Long Lake is a large interdunal wetland in the Indiana Dunes region of Northwest Indiana. It was originally approximately 8 miles in length, but has been shortened due to development and drainage. It has a surface area of 34 hectares, and a maximum depth of 1.8 meters. There are three small islands, and the total shoreline length is 4.6 kilometers.

Long Lake is bisected by a major local arterial road, County Line Road. The eastern portion of the lake lies in Porter County in the town of Ogden Dunes, and the western portion is in Lake County in the Miller Beach community. The vast majority of Long Lake is within the boundaries of the Indiana Dunes National Park, although a small area at the eastern end in Ogden Dunes is used by the American Water company for a water purification plant

Along the southern edge of the lake the Norfolk Southern railway, South Shore Line railway, and U.S. Route 12 highway run in parallel. The north side of Long Lake was formerly traversed by the Indiana Harbor Belt Railroad. That railway has now been replaced by the Marquette Trail and Long Lake Trail, multi-use trails used by cyclists, hikers and birdwatchers.

==History==
Long Lake was one of the focus of Diana of the Dunes conservation efforts. Others joined these conservation efforts to preserve the Indiana Dunes.

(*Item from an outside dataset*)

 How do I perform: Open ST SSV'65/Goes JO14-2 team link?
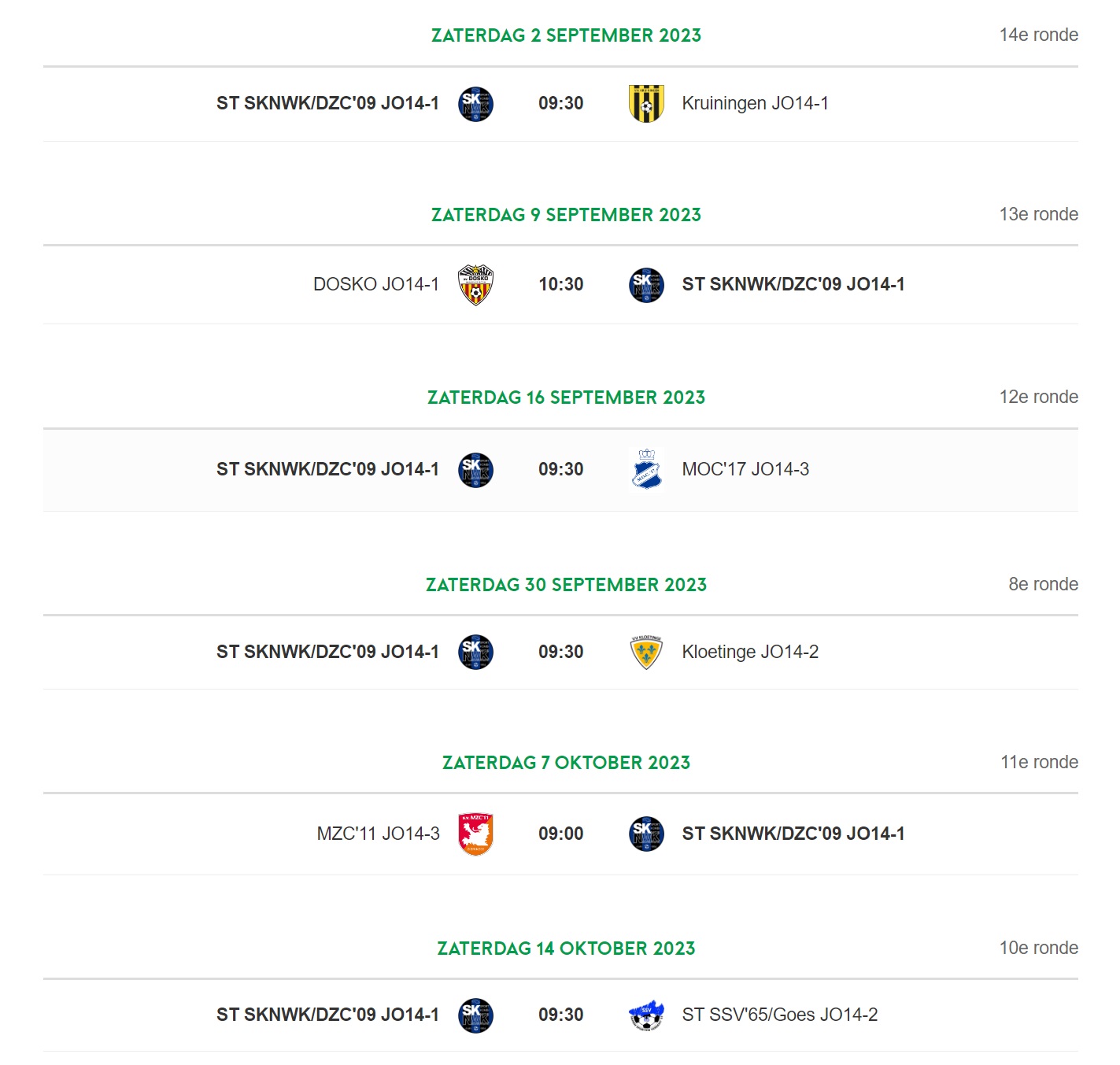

In the 19th century, the ice of Long Lake furnished a livelihood for early inhabitants of the small town of Miller, which later became Miller Beach; ice was harvested from the lake and shipped to market by rail. The ice also provided a surface for ice-skating between Miller and Baillytown. A recreational fishery also flourished on the lake in the early 20th century, when a more diverse biota was present than today, including largemouth bass and yellow perch.

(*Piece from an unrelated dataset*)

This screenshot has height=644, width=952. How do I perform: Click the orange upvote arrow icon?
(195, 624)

In 1920s, the construction of County Line Road separated the western portion of Long Lake from the larger, deeper eastern portion. No culvert connects the two halves; as a result, fish and many aquatic plants are periodically killed off when the western portion dries out during dry summer weather.

==Flora and fauna==
The shores of the western section of Long Lake are dominated by monospecific stands of cattails. The eastern section is dominated by more diverse successional growth. In summer, the open water is almost completely covered by pond lilies and water lilies.

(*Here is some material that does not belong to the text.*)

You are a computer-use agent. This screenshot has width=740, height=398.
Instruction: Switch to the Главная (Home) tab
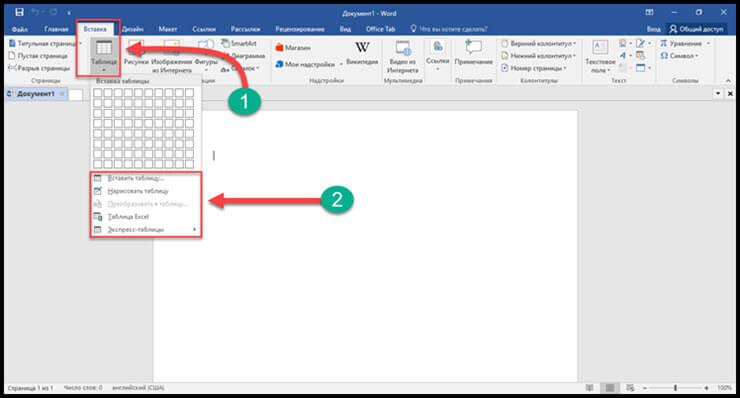point(56,29)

Occasional fish kills, which occurred in 1990 and 2000, have reduced the number of species present in the lake. Species found in recent surveys have included green sunfish, bluegill, black bullhead, golden shiner, common carp and fathead minnow.

Amphibians found in and near Long Lake include the tiger salamander, blue-spotted salamander, chorus frog, spring peeper, American toad, Fowler's toad, green frog and bullfrog. Reptiles include the snapping turtle, common musk turtle, painted turtle, common garter snake, racer, Eastern hognose snake, and six-lined racerunner. There has been an unconfirmed sighting of the rare Eastern Massasauga rattlesnake near Long Lake as well, and the slender glass lizard is found nearby.

Long Lake is a popular stopover for migratory birds. Warblers nesting in nearby forests also often forage along the shoreline.